*Source text*:
Everybody likes to tell you which fantasy football players to add, but hardly anyone wants to help you with the hard, sad decision: which fantasy football players to drop. Not me, call me Jeffrey Scissorhands because I’m ready to slice and dice your overgrown hedge of a roster into a beautiful topiary. To make this article of fantasy football drop candidates, a player needed at least 40% rostership in Yahoo! Fantasy Football leagues. If you drafted someone deeper than what is listed here (like, say, Bryan Edwards at 26% rostered), look inside your soul and decide what to do.
Quarterback Fantasy Football Drop Candidates (1QB leagues only)
Carson Wentz, Philadelphia Eagles (93% rostered)
Yeah. He might be your starting QB, but this isn’t crazy. His wide receivers are a mess, yet again, his running backs are a mess, yet again, and this time, his offensive line is also a mess! Wentz was harried all day Sunday, suffering eight sacks at the hands of Chase Young and the new-look Washington defensive line. He mustered 270 passing yards, two touchdowns, and two picks to scrape out a respectable 15 fantasy points. And now the bad news: that beleaguered offensive line gets Aaron Donald this week (L.A. Rams), Geno Atkins next week (Cincy), and Nick Bosa (San Francisco) the following week. After that, things definitely don’t let up with back-to-back dates with the AFC North in Pittsburgh and home against Baltimore. Wentz is going to run for his life and is a backend QB1 at best until week seven.
Jared Goff, L.A. Rams (67% owned)
The Rams-Cowboys game was supposed to turn into a shootout, and not whatever it was we sat through on Sunday Night Football. I think dropping Jared Goff might be a bit reactionary, but he’s not a roster priority in anything shallower than fourteen teams. Dump him in your 12-team and 10-team leagues. He game managed the snot out of the Rams but ended with just 275 passing yards and an interception. Luckily, he kicked in 15 rushing yards to buoy his floor.

*Source excerpt*:
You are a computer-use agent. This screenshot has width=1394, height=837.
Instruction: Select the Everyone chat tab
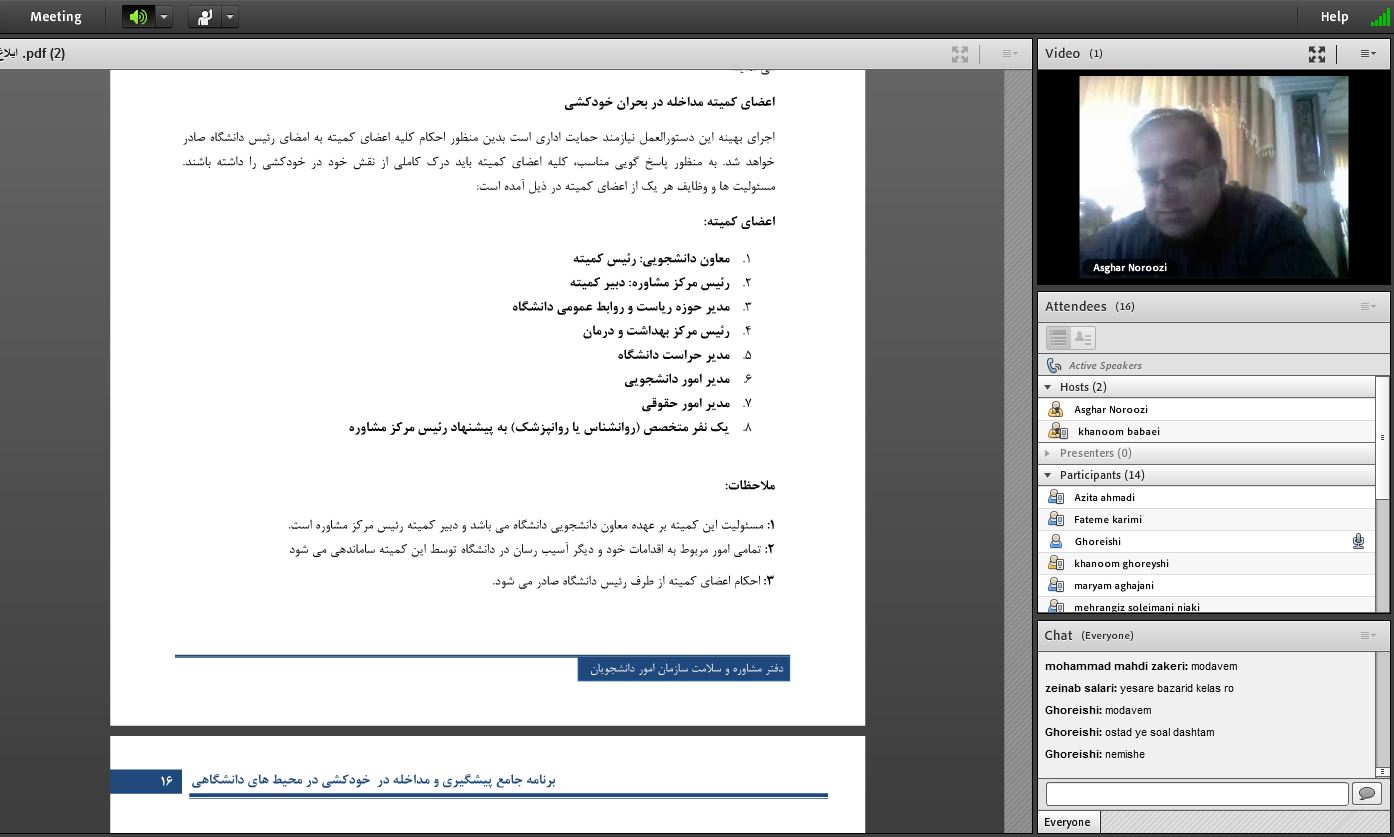[1067, 822]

*Work to complete*:
a) Reproduce the passage of the fantasy football drop-candidates article starting at "Yeah. He might" and ending at "until week seven.".
b) Pick up the fantasy football drop-candidates article after its last sentence and keep writing it.

*Per-task answers*:
a)
Yeah. He might be your starting QB, but this isn’t crazy. His wide receivers are a mess, yet again, his running backs are a mess, yet again, and this time, his offensive line is also a mess! Wentz was harried all day Sunday, suffering eight sacks at the hands of Chase Young and the new-look Washington defensive line. He mustered 270 passing yards, two touchdowns, and two picks to scrape out a respectable 15 fantasy points. And now the bad news: that beleaguered offensive line gets Aaron Donald this week (L.A. Rams), Geno Atkins next week (Cincy), and Nick Bosa (San Francisco) the following week. After that, things definitely don’t let up with back-to-back dates with the AFC North in Pittsburgh and home against Baltimore. Wentz is going to run for his life and is a backend QB1 at best until week seven.

b)
So much of Goff’s value came from the Rams airing it out with him last year. They appear to have found a more conservative approach, which limits Goff’s upside. Don’t lose out on a week one waiver wire darling because you grew too attached to your speculative QB2 after a ho-hum week one.
Baker Mayfield, Cleveland Browns (57% rostered)
Sure, it was Baltimore, but Baker managed just 189 passing yards on 39 attempts while throwing a pick and a touchdown. He gets the Bengals in week two on Thursday Night Football, but I don’t feel good about running him out there. He’s likely your second QB, which means you can sever ties with the third-year signal-caller. It might be a long year in Cleveland, just like every other year.
Jimmy Garoppolo, San Francisco 49ers (52% rostered)
I’m not entirely sure what to make of the 49ers’ offensive performance on Sunday. Garoppolo was skittish in the pocket and they played with a mostly straightforward approach. Of course, they were down both their starting wide receivers, George Kittle suffered a knee injury, and the air was smoke soup. Garoppolo pulled out a passable performance (268 yards and two touchdowns), but the team is a mess right now. The Niners likely win against the Jets this week, who just gave Josh Allen his first 300-yard passing game, but are you going to trust Handsome James this week after what he put on tape in his first game of 2020?
Running Back Fantasy Football Drop Candidates
Jordan Howard & Matt Breida, Miami Dolphins (90% & 81% rostered, respectively)
Howard had eight carries in week one and turned in a downright Ballage-ian seven yards (0.88 yards per carry). A touchdown on a Mike Gesicki end zone pass interference let him punch it in from the one-yard line. In a shocker, scrap heap running back Myles Gaskin out-snapped Howard 39-to-9. It’s going to be frustrating trying to figure out when you can start and trust Howard, but it won’t be next week at Buffalo. Don’t cut Howard outright if you can help it (two-for-one trades are your friend, use him as a kicker), but things look bleak for him so far in Miami.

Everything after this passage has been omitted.